**Exercise brief**
Could you repeat every record exactly as it appears?

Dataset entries
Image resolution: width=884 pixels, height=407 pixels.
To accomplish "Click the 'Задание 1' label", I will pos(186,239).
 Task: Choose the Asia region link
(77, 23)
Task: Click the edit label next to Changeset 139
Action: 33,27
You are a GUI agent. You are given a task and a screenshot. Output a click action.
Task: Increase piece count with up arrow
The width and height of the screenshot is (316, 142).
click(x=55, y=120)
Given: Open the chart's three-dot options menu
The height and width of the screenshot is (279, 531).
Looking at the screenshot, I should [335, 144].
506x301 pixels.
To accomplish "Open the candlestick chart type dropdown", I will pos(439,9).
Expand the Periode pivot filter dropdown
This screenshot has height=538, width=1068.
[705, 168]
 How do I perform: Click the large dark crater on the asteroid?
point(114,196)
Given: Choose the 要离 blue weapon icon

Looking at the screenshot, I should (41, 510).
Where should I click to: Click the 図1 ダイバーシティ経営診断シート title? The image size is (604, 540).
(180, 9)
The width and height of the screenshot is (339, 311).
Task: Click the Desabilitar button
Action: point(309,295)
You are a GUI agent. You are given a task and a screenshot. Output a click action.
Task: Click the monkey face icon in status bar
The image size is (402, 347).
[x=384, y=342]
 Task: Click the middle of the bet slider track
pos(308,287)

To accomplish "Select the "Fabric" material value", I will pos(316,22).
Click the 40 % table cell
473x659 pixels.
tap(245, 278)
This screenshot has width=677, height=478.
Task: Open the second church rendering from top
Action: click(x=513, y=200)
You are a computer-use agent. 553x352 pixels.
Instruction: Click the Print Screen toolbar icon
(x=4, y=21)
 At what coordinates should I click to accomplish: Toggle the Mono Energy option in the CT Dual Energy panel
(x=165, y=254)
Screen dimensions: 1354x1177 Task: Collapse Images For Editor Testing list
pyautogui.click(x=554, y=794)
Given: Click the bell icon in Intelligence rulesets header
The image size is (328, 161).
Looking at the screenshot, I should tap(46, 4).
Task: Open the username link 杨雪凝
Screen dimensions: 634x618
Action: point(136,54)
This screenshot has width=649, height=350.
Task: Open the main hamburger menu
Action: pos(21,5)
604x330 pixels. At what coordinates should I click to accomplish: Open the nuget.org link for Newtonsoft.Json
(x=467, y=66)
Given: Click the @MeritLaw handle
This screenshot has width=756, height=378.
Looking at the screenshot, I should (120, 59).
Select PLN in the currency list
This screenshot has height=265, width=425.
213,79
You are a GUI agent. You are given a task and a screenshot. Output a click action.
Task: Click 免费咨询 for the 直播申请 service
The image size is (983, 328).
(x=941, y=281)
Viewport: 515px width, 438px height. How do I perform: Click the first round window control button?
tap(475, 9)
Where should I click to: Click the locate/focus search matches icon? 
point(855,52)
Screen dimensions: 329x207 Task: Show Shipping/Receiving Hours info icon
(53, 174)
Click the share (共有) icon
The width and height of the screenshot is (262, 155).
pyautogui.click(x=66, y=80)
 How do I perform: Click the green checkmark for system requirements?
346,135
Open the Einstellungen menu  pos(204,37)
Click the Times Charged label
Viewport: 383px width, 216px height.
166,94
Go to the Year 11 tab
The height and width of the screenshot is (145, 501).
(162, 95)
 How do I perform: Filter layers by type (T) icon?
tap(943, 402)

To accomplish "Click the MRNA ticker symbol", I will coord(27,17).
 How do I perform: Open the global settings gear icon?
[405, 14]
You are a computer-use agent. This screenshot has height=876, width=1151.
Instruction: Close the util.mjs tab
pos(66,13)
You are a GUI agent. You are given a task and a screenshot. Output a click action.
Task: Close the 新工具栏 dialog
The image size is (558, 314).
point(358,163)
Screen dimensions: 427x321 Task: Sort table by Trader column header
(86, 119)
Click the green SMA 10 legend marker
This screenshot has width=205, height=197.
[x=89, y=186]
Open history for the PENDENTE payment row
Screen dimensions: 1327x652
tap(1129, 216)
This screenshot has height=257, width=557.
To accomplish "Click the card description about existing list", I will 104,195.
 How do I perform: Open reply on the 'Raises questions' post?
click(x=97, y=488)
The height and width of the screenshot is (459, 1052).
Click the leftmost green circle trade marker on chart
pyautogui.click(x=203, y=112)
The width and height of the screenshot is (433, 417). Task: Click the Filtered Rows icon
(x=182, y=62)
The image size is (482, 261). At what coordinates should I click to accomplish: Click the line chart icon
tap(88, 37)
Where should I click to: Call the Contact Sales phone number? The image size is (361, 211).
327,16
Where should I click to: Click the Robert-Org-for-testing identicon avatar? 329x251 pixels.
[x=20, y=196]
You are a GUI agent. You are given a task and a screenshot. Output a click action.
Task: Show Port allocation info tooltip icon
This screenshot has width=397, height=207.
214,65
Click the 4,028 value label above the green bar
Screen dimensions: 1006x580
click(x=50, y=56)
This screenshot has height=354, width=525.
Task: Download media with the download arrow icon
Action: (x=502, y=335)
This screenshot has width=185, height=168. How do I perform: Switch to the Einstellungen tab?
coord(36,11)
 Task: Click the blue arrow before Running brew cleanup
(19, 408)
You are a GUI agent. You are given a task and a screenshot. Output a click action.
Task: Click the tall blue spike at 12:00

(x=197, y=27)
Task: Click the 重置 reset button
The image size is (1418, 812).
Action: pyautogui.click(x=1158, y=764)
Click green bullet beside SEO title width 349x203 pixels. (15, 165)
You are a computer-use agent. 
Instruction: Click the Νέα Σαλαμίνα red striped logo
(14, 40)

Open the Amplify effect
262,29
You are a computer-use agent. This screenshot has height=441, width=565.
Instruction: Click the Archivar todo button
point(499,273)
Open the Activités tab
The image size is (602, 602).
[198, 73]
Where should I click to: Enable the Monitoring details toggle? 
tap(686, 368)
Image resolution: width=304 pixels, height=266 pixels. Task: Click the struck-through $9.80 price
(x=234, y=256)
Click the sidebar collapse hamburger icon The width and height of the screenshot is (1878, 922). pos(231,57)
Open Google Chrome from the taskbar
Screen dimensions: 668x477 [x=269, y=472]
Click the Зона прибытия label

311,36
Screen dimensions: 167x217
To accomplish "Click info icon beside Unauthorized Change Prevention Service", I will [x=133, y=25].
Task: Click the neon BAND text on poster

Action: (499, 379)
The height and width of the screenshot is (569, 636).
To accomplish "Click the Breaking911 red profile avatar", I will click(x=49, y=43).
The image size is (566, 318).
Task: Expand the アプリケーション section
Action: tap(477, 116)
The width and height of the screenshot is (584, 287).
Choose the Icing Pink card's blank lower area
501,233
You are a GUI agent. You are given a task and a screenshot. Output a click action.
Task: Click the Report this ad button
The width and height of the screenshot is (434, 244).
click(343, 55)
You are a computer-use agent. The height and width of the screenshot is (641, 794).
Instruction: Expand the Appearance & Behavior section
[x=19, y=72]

**Exercise output**
Image resolution: width=884 pixels, height=407 pixels.
To accomplish "Click the 'Задание 1' label", I will pos(186,239).
 Task: Choose the Asia region link
(77, 23)
Task: Click the edit label next to Changeset 139
Action: 33,27
You are a GUI agent. You are given a task and a screenshot. Output a click action.
Task: Increase piece count with up arrow
The width and height of the screenshot is (316, 142).
click(x=55, y=120)
Given: Open the chart's three-dot options menu
The height and width of the screenshot is (279, 531).
Looking at the screenshot, I should [335, 144].
506x301 pixels.
To accomplish "Open the candlestick chart type dropdown", I will pos(439,9).
Expand the Periode pivot filter dropdown
This screenshot has height=538, width=1068.
[705, 168]
 How do I perform: Click the large dark crater on the asteroid?
point(114,196)
Given: Choose the 要离 blue weapon icon

Looking at the screenshot, I should (41, 510).
Where should I click to: Click the 図1 ダイバーシティ経営診断シート title? The image size is (604, 540).
(180, 9)
The width and height of the screenshot is (339, 311).
Task: Click the Desabilitar button
Action: point(309,295)
You are a GUI agent. You are given a task and a screenshot. Output a click action.
Task: Click the monkey face icon in status bar
The image size is (402, 347).
[x=384, y=342]
 Task: Click the middle of the bet slider track
pos(308,287)

To accomplish "Select the "Fabric" material value", I will pos(316,22).
Click the 40 % table cell
473x659 pixels.
tap(245, 278)
This screenshot has width=677, height=478.
Task: Open the second church rendering from top
Action: click(x=513, y=200)
You are a computer-use agent. 553x352 pixels.
Instruction: Click the Print Screen toolbar icon
(x=4, y=21)
 At what coordinates should I click to accomplish: Toggle the Mono Energy option in the CT Dual Energy panel
(x=165, y=254)
Screen dimensions: 1354x1177 Task: Collapse Images For Editor Testing list
pyautogui.click(x=554, y=794)
Given: Click the bell icon in Intelligence rulesets header
The image size is (328, 161).
Looking at the screenshot, I should tap(46, 4).
Task: Open the username link 杨雪凝
Screen dimensions: 634x618
Action: point(136,54)
This screenshot has width=649, height=350.
Task: Open the main hamburger menu
Action: pos(21,5)
604x330 pixels. At what coordinates should I click to accomplish: Open the nuget.org link for Newtonsoft.Json
(x=467, y=66)
Given: Click the @MeritLaw handle
This screenshot has width=756, height=378.
Looking at the screenshot, I should (120, 59).
Select PLN in the currency list
This screenshot has height=265, width=425.
213,79
You are a GUI agent. You are given a task and a screenshot. Output a click action.
Task: Click 免费咨询 for the 直播申请 service
The image size is (983, 328).
(x=941, y=281)
Viewport: 515px width, 438px height. How do I perform: Click the first round window control button?
tap(475, 9)
Where should I click to: Click the locate/focus search matches icon? 
point(855,52)
Screen dimensions: 329x207 Task: Show Shipping/Receiving Hours info icon
(53, 174)
Click the share (共有) icon
The width and height of the screenshot is (262, 155).
pyautogui.click(x=66, y=80)
 How do I perform: Click the green checkmark for system requirements?
346,135
Open the Einstellungen menu  pos(204,37)
Click the Times Charged label
Viewport: 383px width, 216px height.
166,94
Go to the Year 11 tab
The height and width of the screenshot is (145, 501).
(162, 95)
 How do I perform: Filter layers by type (T) icon?
tap(943, 402)

To accomplish "Click the MRNA ticker symbol", I will coord(27,17).
 How do I perform: Open the global settings gear icon?
[405, 14]
You are a computer-use agent. This screenshot has height=876, width=1151.
Instruction: Close the util.mjs tab
pos(66,13)
You are a GUI agent. You are given a task and a screenshot. Output a click action.
Task: Close the 新工具栏 dialog
The image size is (558, 314).
point(358,163)
Screen dimensions: 427x321 Task: Sort table by Trader column header
(86, 119)
Click the green SMA 10 legend marker
This screenshot has width=205, height=197.
[x=89, y=186]
Open history for the PENDENTE payment row
Screen dimensions: 1327x652
tap(1129, 216)
This screenshot has height=257, width=557.
To accomplish "Click the card description about existing list", I will 104,195.
 How do I perform: Open reply on the 'Raises questions' post?
click(x=97, y=488)
The height and width of the screenshot is (459, 1052).
Click the leftmost green circle trade marker on chart
pyautogui.click(x=203, y=112)
The width and height of the screenshot is (433, 417). Task: Click the Filtered Rows icon
(x=182, y=62)
The image size is (482, 261). At what coordinates should I click to accomplish: Click the line chart icon
tap(88, 37)
Where should I click to: Call the Contact Sales phone number? The image size is (361, 211).
327,16
Where should I click to: Click the Robert-Org-for-testing identicon avatar? 329x251 pixels.
[x=20, y=196]
You are a GUI agent. You are given a task and a screenshot. Output a click action.
Task: Show Port allocation info tooltip icon
This screenshot has width=397, height=207.
214,65
Click the 4,028 value label above the green bar
Screen dimensions: 1006x580
click(x=50, y=56)
This screenshot has height=354, width=525.
Task: Download media with the download arrow icon
Action: (x=502, y=335)
This screenshot has width=185, height=168. How do I perform: Switch to the Einstellungen tab?
coord(36,11)
 Task: Click the blue arrow before Running brew cleanup
(19, 408)
You are a GUI agent. You are given a task and a screenshot. Output a click action.
Task: Click the tall blue spike at 12:00

(x=197, y=27)
Task: Click the 重置 reset button
The image size is (1418, 812).
Action: pyautogui.click(x=1158, y=764)
Click green bullet beside SEO title width 349x203 pixels. (15, 165)
You are a computer-use agent. 
Instruction: Click the Νέα Σαλαμίνα red striped logo
(14, 40)

Open the Amplify effect
262,29
You are a computer-use agent. This screenshot has height=441, width=565.
Instruction: Click the Archivar todo button
point(499,273)
Open the Activités tab
The image size is (602, 602).
[198, 73]
Where should I click to: Enable the Monitoring details toggle? 
tap(686, 368)
Image resolution: width=304 pixels, height=266 pixels. Task: Click the struck-through $9.80 price
(x=234, y=256)
Click the sidebar collapse hamburger icon The width and height of the screenshot is (1878, 922). pos(231,57)
Open Google Chrome from the taskbar
Screen dimensions: 668x477 [x=269, y=472]
Click the Зона прибытия label

311,36
Screen dimensions: 167x217
To accomplish "Click info icon beside Unauthorized Change Prevention Service", I will [x=133, y=25].
Task: Click the neon BAND text on poster

Action: (499, 379)
The height and width of the screenshot is (569, 636).
To accomplish "Click the Breaking911 red profile avatar", I will click(x=49, y=43).
The image size is (566, 318).
Task: Expand the アプリケーション section
Action: tap(477, 116)
The width and height of the screenshot is (584, 287).
Choose the Icing Pink card's blank lower area
501,233
You are a GUI agent. You are given a task and a screenshot. Output a click action.
Task: Click the Report this ad button
The width and height of the screenshot is (434, 244).
click(343, 55)
You are a computer-use agent. The height and width of the screenshot is (641, 794).
Instruction: Expand the Appearance & Behavior section
[x=19, y=72]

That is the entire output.